Il complesso di età imperiale scoperto a piazza Nicola Amore si sovrappone ad un contesto probabilmente pubblico e a carattere sacro impiantato a partire dagli inizi del IV sec. a.C. sul litorale immediatamente esterno al tratto meridionale della fortificazione di età greca. L’area conosce una importante ristrutturazione alla fine dello stesso secolo, quando sono costruiti due grandi edifici separati da una strada, uno dei quali dotato di una sala per banchetti. Essa perderà le sue funzioni intorno alla metà del III secolo, ed al suo interno sono collocate officine ceramiche: di esse sono stati rinvenuti alcuni apprestamenti e numerosissimi scarti di lavorazione di vasi, soprattutto anfore greco-italiche e vernice nera che, come sappiamo dai siti di consumo e dai relitti, circolavano ampiamente nel Mediterraneo occidentale. La connessione del luogo con la pratica degli agoni è attestata dallo scavo per la edificazione, intorno alla metà del II sec. a.C., di un portico identificato come parte di un ginnasio, che si affaccia su un’ampia area battuta corrispondente con buona probabilità alla pista esterna in cui si svolgevano gli allenamenti degli atleti. Essa perdura in età augustea, quando il portico è parzialmente modificato. In un momento di poco successivo il complesso accoglie un tempio in cui è possibile riconoscere il monumento per il culto imperiale, verosimilmente il Caesareum, citato nel regolamento dei giochi neapolitani rinvenuto ad Olimpia. In questa fase l’edificio è costituito da una piccola aula su podio, pavimentata a mosaico; la sua decorazione architettonica, in marmo lunense, è databile nella prima età giulio-claudia. In età domizianea il portico è interessato da una profonda ristrutturazione e
riceve un rivestimento di lastre di marmo in cui sono iscritte in greco le liste dei vincitori delle specialità dei Giochi Isolimpici. Di queste lo scavo ha portato alla luce circa 800 frammenti, che sono stati oggetto di una accurata ricomposizione. L’edificio templare è ricostruito in età antoniniana con un allungamento della pianta, il rifacimento dei muri del podio ed il rimontaggio su di esso della decorazione architettonica più antica; nello stesso periodo il tempio è circondato da un ambulacro.
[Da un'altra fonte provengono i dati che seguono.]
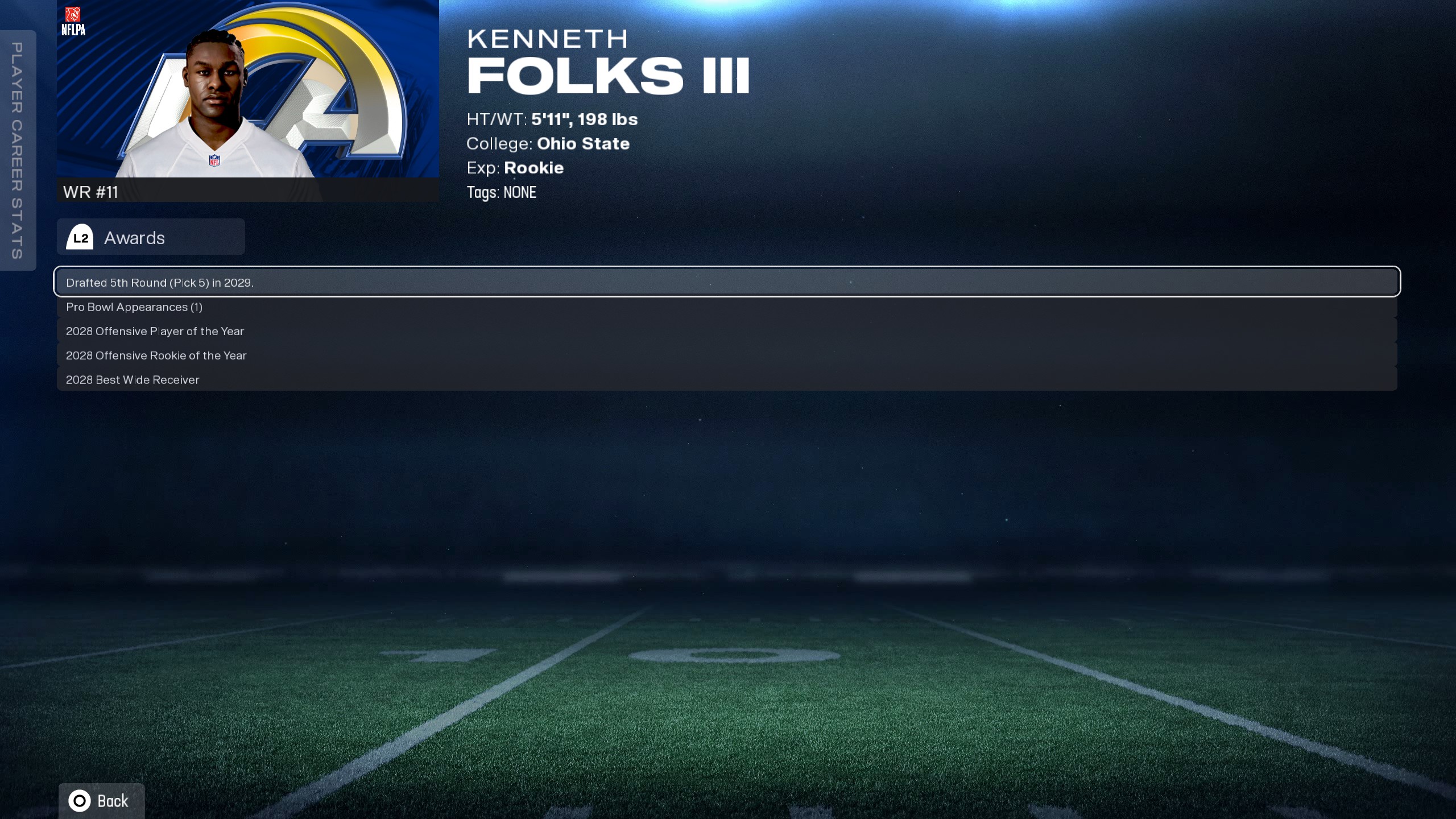
Task: Click the circle button icon beside Back
Action: pos(80,801)
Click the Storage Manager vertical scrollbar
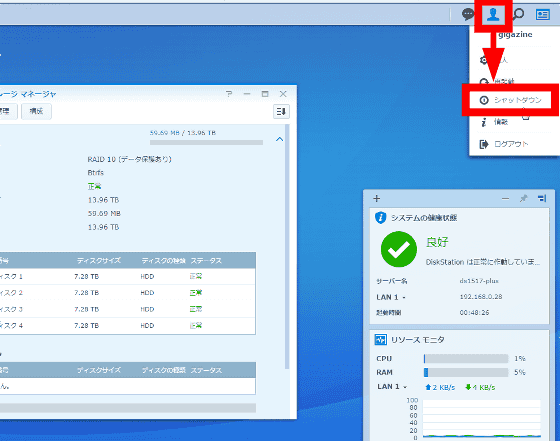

Le trasformazioni di età tardoantica Gli scavi delle stazioni della linea metropolitana attestano in vario modo anche le trasformazioni della città in età tardoantica e altomedievale, quando Napoli entra a far parte del dominio bizantino. Fra VI e VII sec. d.C. è ricostruita la cinta muraria, come dimostrano i siti di piazza Nicola Amore e piazza G. Bovio: nella prima è emersa una poderosa cortina muraria che riveste quella di età greca, nella seconda una torre che riutilizza decorazioni architettoniche in marmo di un arco onorario degli inizi del III sec. d.C. Agli inizi del V sec. d.C. il progressivo insabbiamento dell’insenatura portuale determina l’avanzamento della linea di costa, con una nuova dislocazione del porto probabilmente ad est, verso piazza
Bovio. Dalla metà del VI secolo gli spazi ormai sottratti al mare vengono occupati da officine artigianali per vetro e metallo, da nuclei di sepolture e da edifici legati alle attività portuali. Nell’VIII e IX secolo tutta la fascia costiera è oggetto di un fenomeno di abbandono e solo in età basso medievale si affermerà una nuova vitalità urbana.